화학공학소재연구정보센터
Inorganic Chemistry, Vol.48, No.14, 6896-6903, 2009
Thermal Decomposition Reactions as Tool for the Synthesis of New Metal Thiocyanate Diazine Coordination Polymers with Cooperative Magnetic Phenomena
Reaction of nickel thiocyanate with pyrimidine at room temperature leads to the formation of the new ligand-rich 1:2 (1:2 = ratio between metal and ligand) compound [Ni(NCS)(2)(pyrimidine)(2)](n) (2) which is isotypic to [Co(NCS)(2)(pyrimidine)(2)](n) (1) reported recently. In the crystal structure, the Ni2+ ions are coordinated by four N atoms of pyrimidine ligands, which connect the metal centers into layers, and two N atoms of terminal bonded thiocyanato anions within slightly distorted octahedra.

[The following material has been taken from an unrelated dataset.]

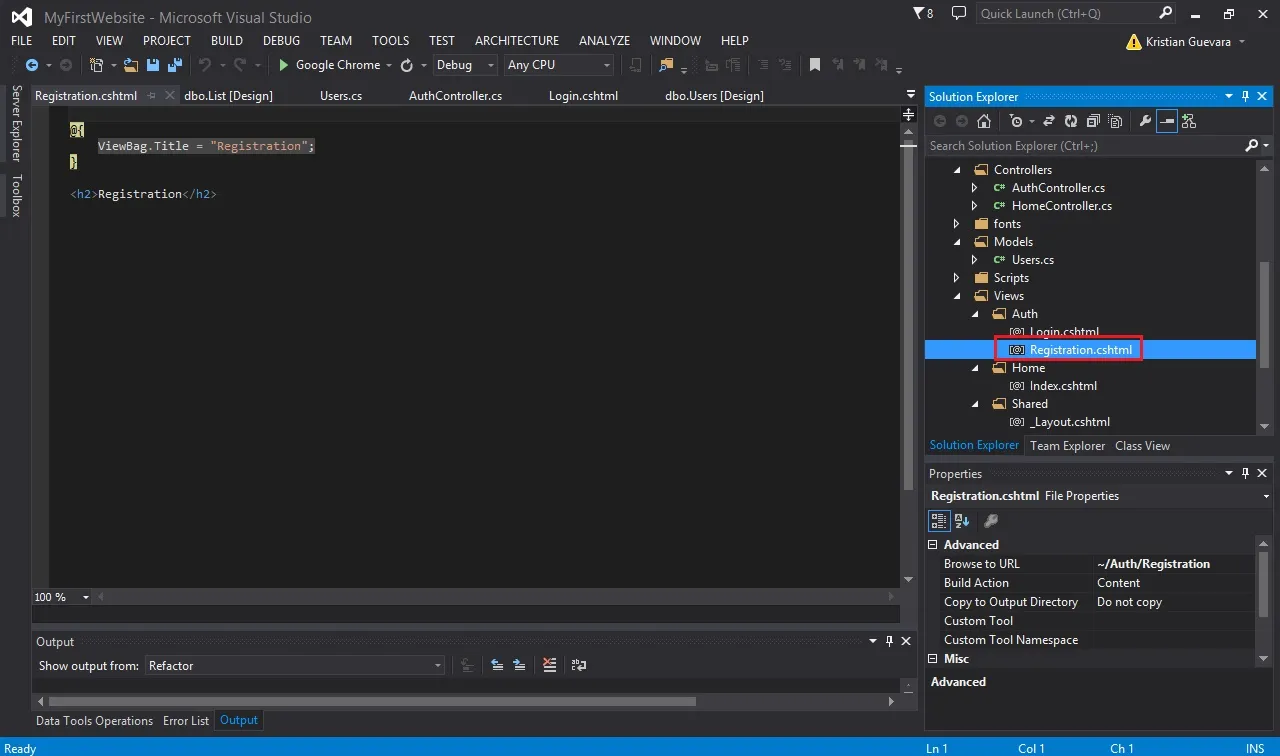Open the Team Explorer tab
The width and height of the screenshot is (1280, 756).
click(1067, 446)
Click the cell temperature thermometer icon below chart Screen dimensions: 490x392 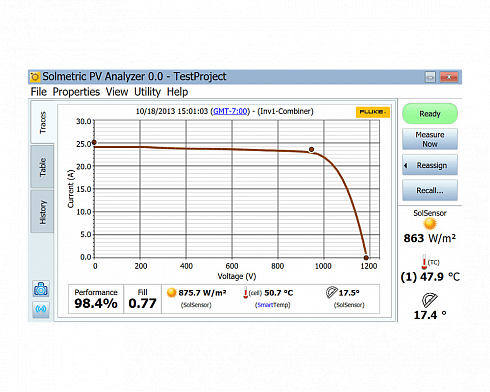coord(246,293)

If the synthesis is performed under solvothermal conditions and an excess of the metal thiocyanate is used, single crystals of the ligand-deficient 1:1 compound [Ni(NCS)(2)(pyrimidine)](n) (4) are obtained. Investigations on the synthesis of this compound show that it is always contaminated with large amounts of the corresponding ligand-rich 1:2 compound 2. In the crystal structure, the Ni2+ ions are coordinated by two N atoms of pyrimidine ligands, which connect the metal centers into chains, and two N atoms as well as two S atoms of mu-1, 3 bridged thiocyanato anions, which conntect these chains into layers, within a slightly distorted octahedral geometry. On heating compounds 1 and 2 transform quantitatively into the ligand-deficient 1:1 Ni compound 4 and its isotypic Co compound 3. If nickel and cobalt thiocyanate are reacted with an excess of pyrimidine in a solvent-free reaction, discrete ligand-rich 1:4 complexes of composition [M(NCS)(2)(pyrimidine)(4)] (M = Co 5 and Ni 6) are obtained, which could be determined by single crystal structure analysis. In their crystal structure the metal ions are coordinated by four terminal bonded pyrimidine ligands and two terminal N-bonded thiocyanato anions. For the ligand-rich 1:2 and ligand-deficient 1:1 compounds magnetic measurements were performed, which reveal different magnetic properties: The 1:2 compounds show a ferromagnetic and the 1:1 compounds an antiferromagnetic ordering at lower temperatures.